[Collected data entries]
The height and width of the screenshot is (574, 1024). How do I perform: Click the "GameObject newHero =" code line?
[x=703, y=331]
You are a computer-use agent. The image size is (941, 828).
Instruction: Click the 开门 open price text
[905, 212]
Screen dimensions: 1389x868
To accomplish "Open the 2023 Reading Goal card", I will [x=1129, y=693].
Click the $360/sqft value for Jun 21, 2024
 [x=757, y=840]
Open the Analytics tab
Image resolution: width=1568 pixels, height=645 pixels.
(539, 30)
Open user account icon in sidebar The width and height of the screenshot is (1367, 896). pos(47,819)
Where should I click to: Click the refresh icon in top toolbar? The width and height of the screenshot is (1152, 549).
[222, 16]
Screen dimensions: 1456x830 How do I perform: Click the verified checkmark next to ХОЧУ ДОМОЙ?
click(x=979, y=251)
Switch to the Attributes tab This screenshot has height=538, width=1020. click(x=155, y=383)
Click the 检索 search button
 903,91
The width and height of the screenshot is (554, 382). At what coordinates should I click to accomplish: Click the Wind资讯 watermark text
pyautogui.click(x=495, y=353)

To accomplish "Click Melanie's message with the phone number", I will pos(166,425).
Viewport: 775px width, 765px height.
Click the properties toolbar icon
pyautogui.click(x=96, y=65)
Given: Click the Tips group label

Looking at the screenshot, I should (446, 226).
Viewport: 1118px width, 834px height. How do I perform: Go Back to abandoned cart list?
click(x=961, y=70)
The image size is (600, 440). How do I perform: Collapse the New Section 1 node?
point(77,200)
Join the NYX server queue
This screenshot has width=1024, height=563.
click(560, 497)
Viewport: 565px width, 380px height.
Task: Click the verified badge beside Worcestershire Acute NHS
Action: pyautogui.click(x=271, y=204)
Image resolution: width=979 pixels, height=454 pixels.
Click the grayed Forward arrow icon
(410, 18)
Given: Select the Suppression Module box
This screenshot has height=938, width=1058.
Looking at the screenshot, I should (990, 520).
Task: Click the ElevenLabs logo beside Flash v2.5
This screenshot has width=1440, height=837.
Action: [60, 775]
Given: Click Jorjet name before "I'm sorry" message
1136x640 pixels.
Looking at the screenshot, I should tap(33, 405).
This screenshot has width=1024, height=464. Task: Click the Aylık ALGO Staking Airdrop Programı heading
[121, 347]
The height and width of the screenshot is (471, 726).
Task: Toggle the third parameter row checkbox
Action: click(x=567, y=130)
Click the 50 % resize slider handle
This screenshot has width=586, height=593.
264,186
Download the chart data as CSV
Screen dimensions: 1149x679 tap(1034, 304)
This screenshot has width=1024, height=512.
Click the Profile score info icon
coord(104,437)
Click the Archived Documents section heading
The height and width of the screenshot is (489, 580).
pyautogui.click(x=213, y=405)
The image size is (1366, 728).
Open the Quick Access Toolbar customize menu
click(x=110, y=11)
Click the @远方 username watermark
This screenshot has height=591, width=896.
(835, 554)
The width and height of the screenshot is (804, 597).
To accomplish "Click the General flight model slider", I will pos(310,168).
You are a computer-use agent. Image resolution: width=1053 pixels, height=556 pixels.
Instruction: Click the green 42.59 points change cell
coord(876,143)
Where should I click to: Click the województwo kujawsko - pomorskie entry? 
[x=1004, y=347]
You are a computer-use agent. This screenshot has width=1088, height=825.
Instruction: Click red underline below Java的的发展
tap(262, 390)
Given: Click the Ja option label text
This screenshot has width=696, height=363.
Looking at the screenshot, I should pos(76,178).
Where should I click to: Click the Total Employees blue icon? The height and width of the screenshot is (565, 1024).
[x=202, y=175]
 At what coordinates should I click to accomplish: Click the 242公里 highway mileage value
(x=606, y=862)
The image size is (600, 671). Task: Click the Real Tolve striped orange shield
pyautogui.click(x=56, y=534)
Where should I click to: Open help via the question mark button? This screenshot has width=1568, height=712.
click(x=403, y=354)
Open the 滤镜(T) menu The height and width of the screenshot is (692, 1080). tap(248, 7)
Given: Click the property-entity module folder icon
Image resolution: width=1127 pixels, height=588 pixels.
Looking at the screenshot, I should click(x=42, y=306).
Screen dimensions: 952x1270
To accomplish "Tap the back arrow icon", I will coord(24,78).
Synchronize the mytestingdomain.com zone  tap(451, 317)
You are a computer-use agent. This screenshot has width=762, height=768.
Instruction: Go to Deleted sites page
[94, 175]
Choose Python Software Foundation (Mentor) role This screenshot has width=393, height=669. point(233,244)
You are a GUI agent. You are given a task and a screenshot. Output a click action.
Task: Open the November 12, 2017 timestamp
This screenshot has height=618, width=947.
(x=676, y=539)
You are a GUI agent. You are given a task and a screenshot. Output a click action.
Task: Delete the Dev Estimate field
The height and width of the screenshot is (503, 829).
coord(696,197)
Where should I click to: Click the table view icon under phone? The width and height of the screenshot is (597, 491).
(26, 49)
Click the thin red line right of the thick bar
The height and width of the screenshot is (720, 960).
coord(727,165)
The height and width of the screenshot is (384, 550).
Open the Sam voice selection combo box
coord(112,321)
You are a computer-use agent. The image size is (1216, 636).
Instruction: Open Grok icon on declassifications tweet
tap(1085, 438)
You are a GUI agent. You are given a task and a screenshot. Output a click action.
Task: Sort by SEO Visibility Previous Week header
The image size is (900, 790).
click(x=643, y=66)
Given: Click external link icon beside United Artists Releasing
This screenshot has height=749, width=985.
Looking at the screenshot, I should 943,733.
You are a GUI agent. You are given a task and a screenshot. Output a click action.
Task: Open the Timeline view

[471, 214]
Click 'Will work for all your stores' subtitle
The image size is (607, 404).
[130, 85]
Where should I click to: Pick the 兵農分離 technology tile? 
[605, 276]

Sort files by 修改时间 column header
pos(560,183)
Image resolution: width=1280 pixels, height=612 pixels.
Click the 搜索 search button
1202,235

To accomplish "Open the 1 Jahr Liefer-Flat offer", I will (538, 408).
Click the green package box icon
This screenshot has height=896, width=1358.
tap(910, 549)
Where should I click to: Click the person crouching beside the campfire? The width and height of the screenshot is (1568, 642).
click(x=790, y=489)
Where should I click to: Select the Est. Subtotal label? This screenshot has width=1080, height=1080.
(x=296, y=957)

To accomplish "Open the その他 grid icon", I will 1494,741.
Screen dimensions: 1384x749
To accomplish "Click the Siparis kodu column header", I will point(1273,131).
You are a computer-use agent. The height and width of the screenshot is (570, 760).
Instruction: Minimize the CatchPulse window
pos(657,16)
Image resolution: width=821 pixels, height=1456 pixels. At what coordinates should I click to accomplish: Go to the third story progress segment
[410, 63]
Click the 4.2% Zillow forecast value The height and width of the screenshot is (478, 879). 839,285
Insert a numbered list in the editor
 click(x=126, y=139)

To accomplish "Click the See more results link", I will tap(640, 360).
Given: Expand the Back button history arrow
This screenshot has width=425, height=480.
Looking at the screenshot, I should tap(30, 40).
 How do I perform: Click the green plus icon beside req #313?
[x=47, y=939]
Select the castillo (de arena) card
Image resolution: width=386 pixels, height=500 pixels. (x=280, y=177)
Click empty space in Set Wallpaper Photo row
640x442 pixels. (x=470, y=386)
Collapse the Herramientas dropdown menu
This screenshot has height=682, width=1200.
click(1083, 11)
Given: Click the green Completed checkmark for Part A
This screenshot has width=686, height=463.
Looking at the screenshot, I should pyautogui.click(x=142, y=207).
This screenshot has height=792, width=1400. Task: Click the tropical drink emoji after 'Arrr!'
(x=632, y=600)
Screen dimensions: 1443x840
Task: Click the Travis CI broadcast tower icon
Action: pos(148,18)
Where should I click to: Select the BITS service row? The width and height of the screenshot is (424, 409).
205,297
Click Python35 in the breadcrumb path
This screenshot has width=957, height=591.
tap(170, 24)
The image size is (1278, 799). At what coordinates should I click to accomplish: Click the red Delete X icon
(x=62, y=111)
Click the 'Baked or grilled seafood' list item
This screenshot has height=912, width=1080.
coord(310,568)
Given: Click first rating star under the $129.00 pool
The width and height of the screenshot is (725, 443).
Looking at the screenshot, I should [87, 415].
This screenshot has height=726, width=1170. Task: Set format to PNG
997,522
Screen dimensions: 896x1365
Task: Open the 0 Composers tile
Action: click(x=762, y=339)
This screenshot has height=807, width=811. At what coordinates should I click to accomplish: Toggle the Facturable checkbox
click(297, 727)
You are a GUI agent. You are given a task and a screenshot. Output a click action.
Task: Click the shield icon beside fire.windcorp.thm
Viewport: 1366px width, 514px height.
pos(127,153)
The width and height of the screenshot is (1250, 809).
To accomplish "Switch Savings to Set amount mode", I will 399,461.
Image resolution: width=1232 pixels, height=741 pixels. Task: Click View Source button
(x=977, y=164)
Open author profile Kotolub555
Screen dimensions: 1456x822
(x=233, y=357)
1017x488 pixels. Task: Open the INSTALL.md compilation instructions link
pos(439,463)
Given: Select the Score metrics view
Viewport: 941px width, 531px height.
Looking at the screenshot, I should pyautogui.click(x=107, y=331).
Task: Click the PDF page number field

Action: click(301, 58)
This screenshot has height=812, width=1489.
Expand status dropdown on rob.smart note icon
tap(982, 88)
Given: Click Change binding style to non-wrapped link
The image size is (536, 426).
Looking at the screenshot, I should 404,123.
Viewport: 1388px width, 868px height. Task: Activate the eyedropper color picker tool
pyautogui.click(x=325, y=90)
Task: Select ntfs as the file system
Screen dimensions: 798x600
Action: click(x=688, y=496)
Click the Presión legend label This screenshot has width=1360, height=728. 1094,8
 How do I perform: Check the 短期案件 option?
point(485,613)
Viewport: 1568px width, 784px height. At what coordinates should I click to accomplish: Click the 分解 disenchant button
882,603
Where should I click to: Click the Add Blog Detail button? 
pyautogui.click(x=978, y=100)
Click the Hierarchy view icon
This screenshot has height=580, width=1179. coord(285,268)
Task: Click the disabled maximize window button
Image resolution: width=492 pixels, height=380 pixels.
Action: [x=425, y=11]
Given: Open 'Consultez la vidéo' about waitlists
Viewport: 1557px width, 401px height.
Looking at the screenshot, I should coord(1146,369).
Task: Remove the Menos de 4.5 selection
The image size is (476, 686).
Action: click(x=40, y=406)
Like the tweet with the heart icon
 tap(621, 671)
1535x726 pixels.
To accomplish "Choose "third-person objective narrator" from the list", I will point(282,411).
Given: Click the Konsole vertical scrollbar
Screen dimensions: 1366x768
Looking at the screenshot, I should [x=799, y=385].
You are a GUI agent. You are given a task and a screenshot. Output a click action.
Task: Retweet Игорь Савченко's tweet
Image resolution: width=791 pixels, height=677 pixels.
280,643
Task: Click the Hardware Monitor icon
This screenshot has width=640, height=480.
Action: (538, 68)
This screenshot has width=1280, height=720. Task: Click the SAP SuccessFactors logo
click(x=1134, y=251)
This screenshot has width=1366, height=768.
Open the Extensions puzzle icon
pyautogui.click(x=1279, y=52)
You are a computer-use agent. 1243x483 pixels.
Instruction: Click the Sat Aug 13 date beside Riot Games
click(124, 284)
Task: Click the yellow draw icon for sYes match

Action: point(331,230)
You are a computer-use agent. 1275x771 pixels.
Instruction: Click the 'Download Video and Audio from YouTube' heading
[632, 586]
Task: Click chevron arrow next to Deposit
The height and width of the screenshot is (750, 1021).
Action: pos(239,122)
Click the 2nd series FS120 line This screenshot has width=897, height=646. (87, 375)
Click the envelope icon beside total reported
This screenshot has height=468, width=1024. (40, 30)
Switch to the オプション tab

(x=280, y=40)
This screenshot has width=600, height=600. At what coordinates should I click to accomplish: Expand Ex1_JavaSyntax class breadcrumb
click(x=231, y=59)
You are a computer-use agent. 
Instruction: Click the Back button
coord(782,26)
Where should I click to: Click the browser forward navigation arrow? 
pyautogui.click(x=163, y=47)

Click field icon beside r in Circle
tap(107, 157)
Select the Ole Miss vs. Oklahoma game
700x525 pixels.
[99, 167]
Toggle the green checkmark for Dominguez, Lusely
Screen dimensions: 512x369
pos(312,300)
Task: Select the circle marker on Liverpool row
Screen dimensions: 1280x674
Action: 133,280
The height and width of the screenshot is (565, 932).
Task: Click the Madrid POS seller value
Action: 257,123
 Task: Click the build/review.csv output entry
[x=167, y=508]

▸ **ASSIGNMENT**: Lines from the first one above through the line containing "Open the Analytics tab" are to be retyped exactly, both included, and nothing more.

▸ **TASK ANSWER**:
The height and width of the screenshot is (574, 1024). How do I perform: Click the "GameObject newHero =" code line?
[x=703, y=331]
You are a computer-use agent. The image size is (941, 828).
Instruction: Click the 开门 open price text
[905, 212]
Screen dimensions: 1389x868
To accomplish "Open the 2023 Reading Goal card", I will [x=1129, y=693].
Click the $360/sqft value for Jun 21, 2024
 [x=757, y=840]
Open the Analytics tab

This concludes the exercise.